ECLI:NL:GHDHA:2023:2100
Gerechtshof Den Haag
- Hoger beroep
- Rechtspraak.nl
Afwijzing verzoek tot dwangakkoord en bekrachtiging van het vonnis van de rechtbank Rotterdam
In deze zaak hebben appellanten, beiden wonende te Rotterdam, hoger beroep ingesteld tegen een vonnis van de rechtbank Rotterdam, waarin hun verzoek om ABN AMRO Bank N.V. te bevelen in te stemmen met een aangeboden schuldregeling werd afgewezen. Het hof heeft op 7 februari 2023 de mondelinge behandeling gehouden, waarbij de appellanten en hun advocaat aanwezig waren, evenals een vertegenwoordiger van ABN AMRO en diens advocaat. De rechtbank had het verzoek afgewezen omdat het aanbod van de appellanten niet goed en betrouwbaar gedocumenteerd was en niet aannemelijk was dat het aanbod het uiterste was waartoe zij in staat waren.

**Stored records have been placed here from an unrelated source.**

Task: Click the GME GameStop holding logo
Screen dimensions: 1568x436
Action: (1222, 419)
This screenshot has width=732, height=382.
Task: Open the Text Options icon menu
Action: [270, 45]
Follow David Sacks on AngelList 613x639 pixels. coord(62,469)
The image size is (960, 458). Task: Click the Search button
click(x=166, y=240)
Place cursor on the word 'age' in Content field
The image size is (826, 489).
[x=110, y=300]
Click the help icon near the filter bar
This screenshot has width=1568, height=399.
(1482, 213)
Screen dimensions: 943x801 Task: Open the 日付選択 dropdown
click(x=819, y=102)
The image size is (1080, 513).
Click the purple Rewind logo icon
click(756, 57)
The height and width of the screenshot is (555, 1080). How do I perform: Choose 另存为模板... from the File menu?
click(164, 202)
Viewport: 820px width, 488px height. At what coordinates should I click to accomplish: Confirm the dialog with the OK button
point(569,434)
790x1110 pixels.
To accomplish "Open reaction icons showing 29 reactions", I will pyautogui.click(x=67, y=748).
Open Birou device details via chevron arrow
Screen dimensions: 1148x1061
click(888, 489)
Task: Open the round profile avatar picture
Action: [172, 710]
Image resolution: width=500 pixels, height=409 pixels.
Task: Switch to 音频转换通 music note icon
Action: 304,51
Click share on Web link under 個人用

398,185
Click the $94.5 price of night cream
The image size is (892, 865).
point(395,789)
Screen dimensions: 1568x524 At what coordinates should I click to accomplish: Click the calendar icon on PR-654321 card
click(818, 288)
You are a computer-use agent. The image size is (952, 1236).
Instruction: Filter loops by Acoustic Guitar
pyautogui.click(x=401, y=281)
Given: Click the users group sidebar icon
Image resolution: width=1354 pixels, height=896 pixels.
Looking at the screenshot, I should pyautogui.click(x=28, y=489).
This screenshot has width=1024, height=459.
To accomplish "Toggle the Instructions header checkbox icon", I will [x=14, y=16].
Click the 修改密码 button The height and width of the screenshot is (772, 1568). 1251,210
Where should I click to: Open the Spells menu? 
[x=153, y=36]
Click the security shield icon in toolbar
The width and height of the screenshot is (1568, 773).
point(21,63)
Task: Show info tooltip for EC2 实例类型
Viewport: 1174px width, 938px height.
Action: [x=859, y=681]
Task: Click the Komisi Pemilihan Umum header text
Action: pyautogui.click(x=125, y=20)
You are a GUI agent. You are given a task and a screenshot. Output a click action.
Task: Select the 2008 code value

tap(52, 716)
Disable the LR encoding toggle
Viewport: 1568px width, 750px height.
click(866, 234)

De appellanten hebben hun aanbod verhoogd van € 15.000 naar € 20.000 tegen finale kwijting, maar het hof oordeelde dat het aanbod nog steeds niet voldoende gedocumenteerd was. Het hof heeft vastgesteld dat de afloscapaciteit van de appellanten onvoldoende inzichtelijk was en dat er aanzienlijke bedragen op hun rekening waren gestort, wat vragen opriep over hun financiële situatie. Het hof concludeerde dat er geen onevenredigheid bestond tussen de belangen van de appellanten en die van ABN AMRO, en dat de bank in redelijkheid niet tot instemming met het aanbod had kunnen komen. Het verzoek van de appellanten werd afgewezen en het vonnis van de rechtbank werd bekrachtigd.